# Does Color Matter



## wannabflyguy (Aug 21, 2014)

Somebody who I know, that without a doubt has way more experience than I, recently told me that color has nothing to do with whether a fish takes your fly or not. What do you guys think?


----------



## fallen513 (Jan 5, 2010)

I tend to believe it doesn't matter. It's the action of the fly that gets strikes. I base this off the fact I have caught hundreds of fish in complete darkness. 

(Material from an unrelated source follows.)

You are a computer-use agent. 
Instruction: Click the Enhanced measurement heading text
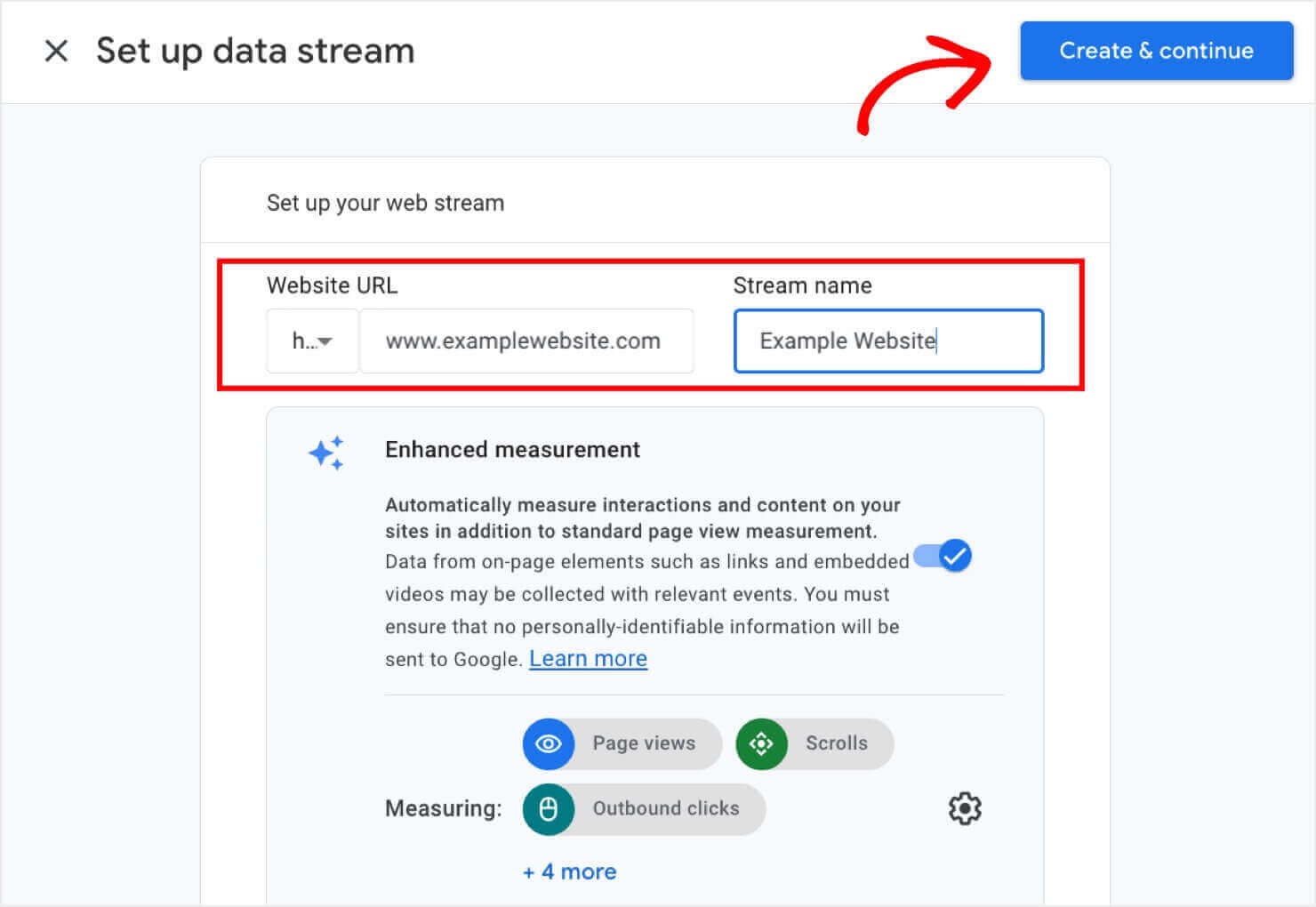512,450
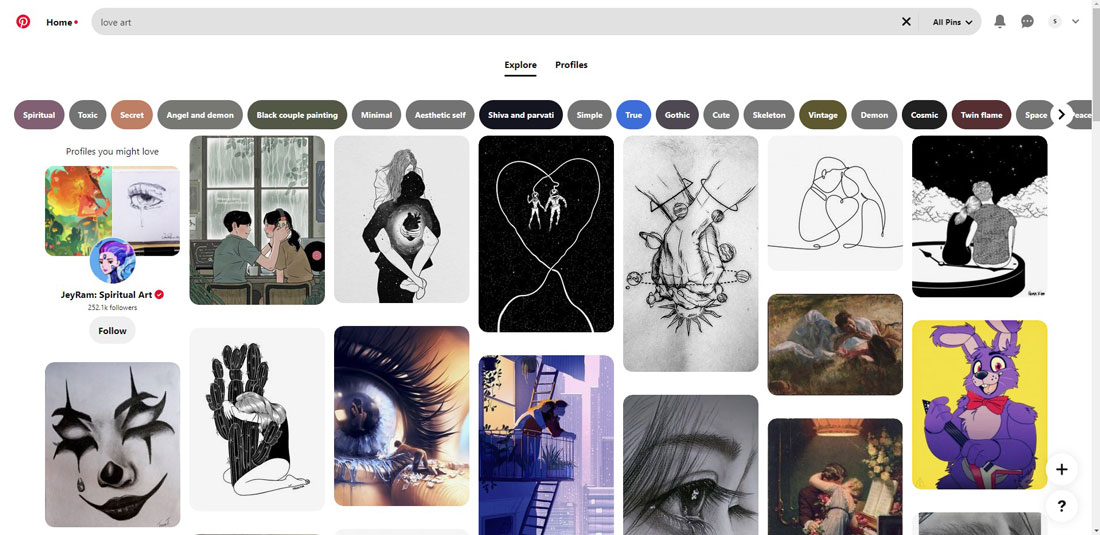
Task: Toggle the Spiritual filter chip
Action: [39, 115]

It does depend on the fly though. For example, an egg pattern in black isn't going to fish well, where a chartreuse or pink egg will catch fish after fish. 

Eggs don't "swim" though.


----------



## Shortdrift (Apr 5, 2004)

I feel size and profile are most important. IMO dry flies color isn't very important. Color of wet as well as streamers is important dependent on water clarity.


----------



## riverKing (Jan 26, 2007)

Perhaps the better way of putting the statement is, color is the last of many factors in an effective presentation.


----------



## TheCream (Mar 19, 2009)

Color of certain things matters, to me the fisherman, anyway. The thing that jumps out to me is para post material. White parachute posts on dries or Klinkhamer style flies are worthless to me. Put them in a trout stream with some flow, especially if there's any glare, and white posts disappear on the water in glare or oxygenated water with bubbles. I can use a post half as tall out of hi-vis orange and spot it on the other side of the river. I know that's not the intent of the question, but it's a case where color on a fly can matter.


----------



## lunker23 (Jun 28, 2013)

All colors matter!


----------



## grant778 (Nov 22, 2014)

I think the size of the fly is most important, though color plays a bit of a role in my opinion. I'm not a person who ever tries to exactly match a hatch with dries, I'm more of a "close enough" kind of person, and I don't believe slight variations in color will affect if a fish takes a fly. When hatch matching I think size is most important, followed by simply if the insect is light colored or dark, but not specific colors. As far as wet flies I always go with dark flies for dark days and/or muddy water, and light flies with clear water and/or sunny days. I don't think this really impacts anything though. I think the more important thing is to go with smaller flies in the clear water and larger flies in stained water.


----------



## flyman01 (Jan 23, 2013)

My experience indicates that while size and profile is important, color does matter. I have been out numerous time fishing caddis on southern streams, using a tan or brown body caddis with not much happening but seeing fish chasing them out of the water. Grab a caddis as one is flying by only to see it is green bodied so I change to that color and it is game on. Likewise with Sulfurs, have been using a lighter yellow bug with few next to no takers then switch to a deep yellow one and again, fish are all over it. The bugs that I used were tied identical in both cases, only difference was the color and that happend to make all the difference.


----------



## Yakphisher (Jul 9, 2013)

In clear waters and mainly rivers yes! But I also found using a certain color of flash material is the key also. Presentation is the key but on small streams with super clear and low water. Stealth becomes the most important key ingredient before presentation on many native trout streams in PA and WV and smallies streams like in southern Ohio. Colors will be less important but matching the hatch, i.e. subtle patterns and small size which are prevalent.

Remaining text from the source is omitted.